Two burning issues building a knowledge management infrastructure as we see it are: How to define and access the knowledge we want to manage? and How to store the knowledge we have created/defined?

Regarding the first question, the keywords are collaborative effort in knowledge creation, and intuitive, effortless navigation during knowledge retrieval. In today's internet one of the most successful technologies of the Web 2.0 era is Wikipedia, or more generally - wiki. This is arguably the easiest to use, most widely recognised and probably the cheapest to build method to give a huge number of very different people located all over the world an efficient access to manage an unimaginably vast amount of complex and disparate information. So we found it to be good and put it to use.

One way to define knowledge management in a simple way is: it's about things (concepts, ideas, facts etc.) and relationships between them. In our today's internet-based world we have probably most (or at least a big share) of the data, facts and figures we ever need freely available for us, anytime, anywhere. So it's not about the existence or access of data, it's about navigation and finding it. The relationships are as important and sometimes even more important than the related items themselves. More than that, relationships tend to carry information with them, which might be even more significant than the information carried by the related items. 

Which brings us to the semantics (meaning) of the relationships.

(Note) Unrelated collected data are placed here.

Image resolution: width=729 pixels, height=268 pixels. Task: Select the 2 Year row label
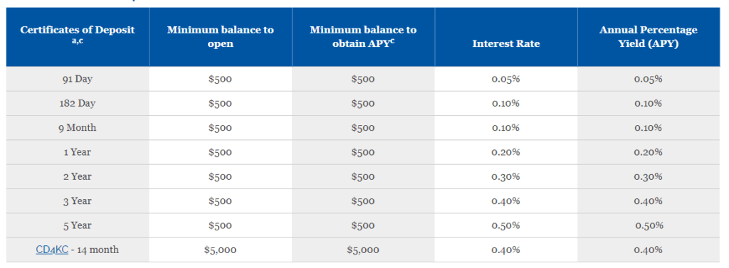pyautogui.click(x=78, y=176)
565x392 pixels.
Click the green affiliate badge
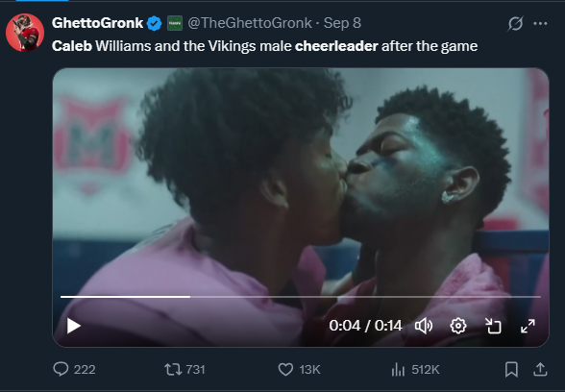pos(175,23)
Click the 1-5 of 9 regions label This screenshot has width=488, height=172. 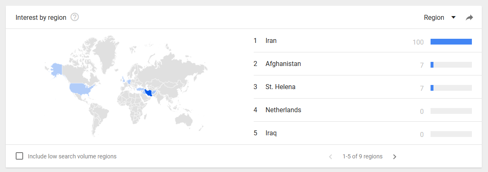(362, 157)

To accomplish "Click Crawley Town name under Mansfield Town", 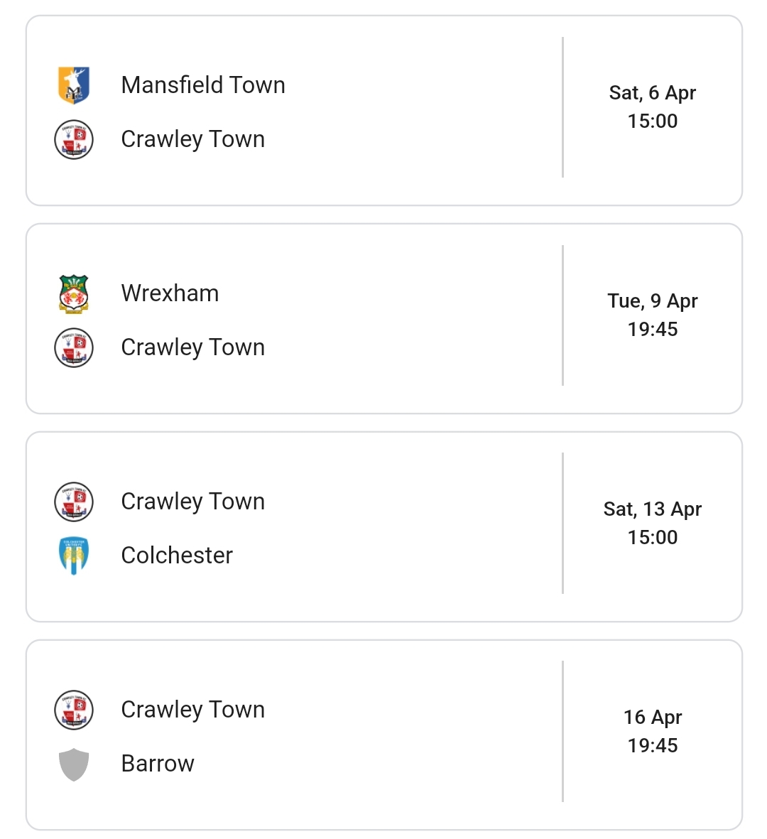I will tap(193, 139).
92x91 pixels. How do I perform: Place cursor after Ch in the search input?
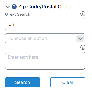pos(14,24)
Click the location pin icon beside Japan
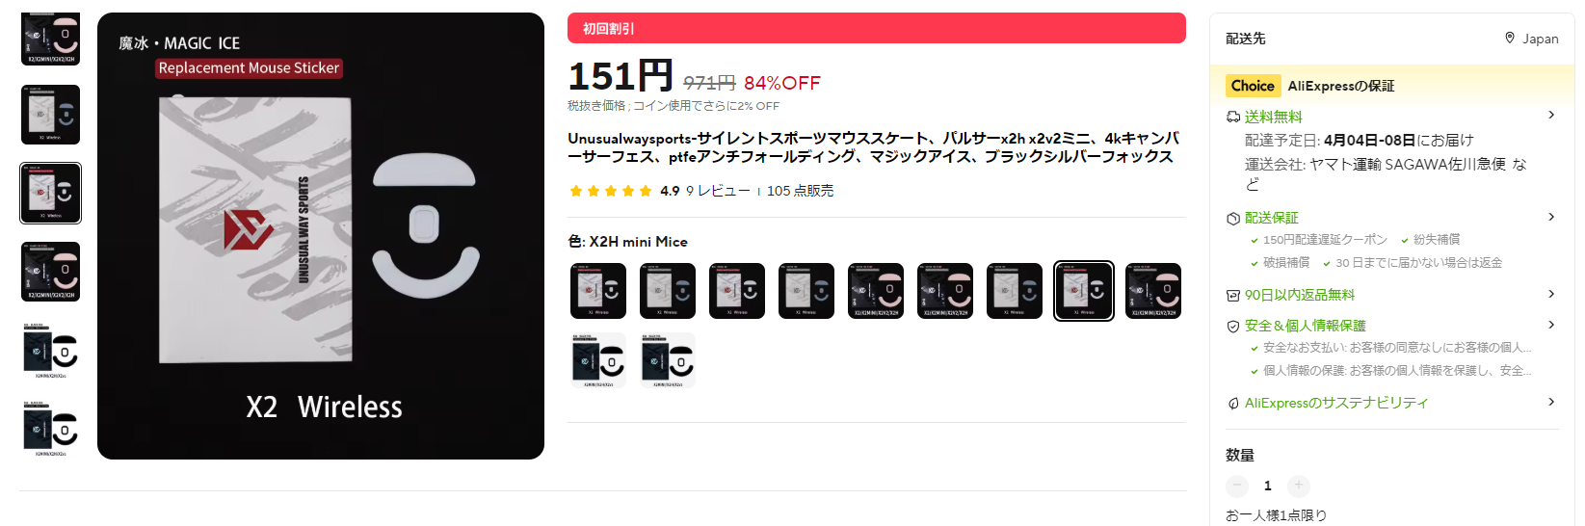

In Wikipedia (and in the Internet in general) the links carry only one universal meaning: we can navigate from here to there. A human being clicking on a link has to guess the meaning and significance of the link, and he/she does this by using a combination of intuition, experience and creativity. However, this is a pretty limited and inefficient way to associate things to each other. Adding semantics to relationships enables us to understand why and how various ideas, concepts, topics and terms are related. Some very obvious examples: 'synonym', 'antonym', 'part of', 'previous version', 'owner', 'creator'. The mindshift towards technologies with more semantically 'rich' relations is visible in the evolution from classifications to ontologies, from XML to RDF etc.

Finally, simply by enumerating things and relationships between them we have created a model, which forces us to think 'properly': we only define concepts and ideas that are meaningful in our domain of interest, and we only define relationships that are actually allowed and possible between those concepts and ideas. A model validates all our proceedings and forces us to 'do right things'. Wiktionary employs this approach as the cornerstone of it's technology; in fact, the metamodel acting as the base of Wiktionary houses a multitude of different models, enabling Wiktionary to support management of knowledge in disparate subject domains simultaneously and even have links between concepts belonging to different domains. So, regarding our second issue, metamodel defines a structured storage mechanism for our knowledge repository.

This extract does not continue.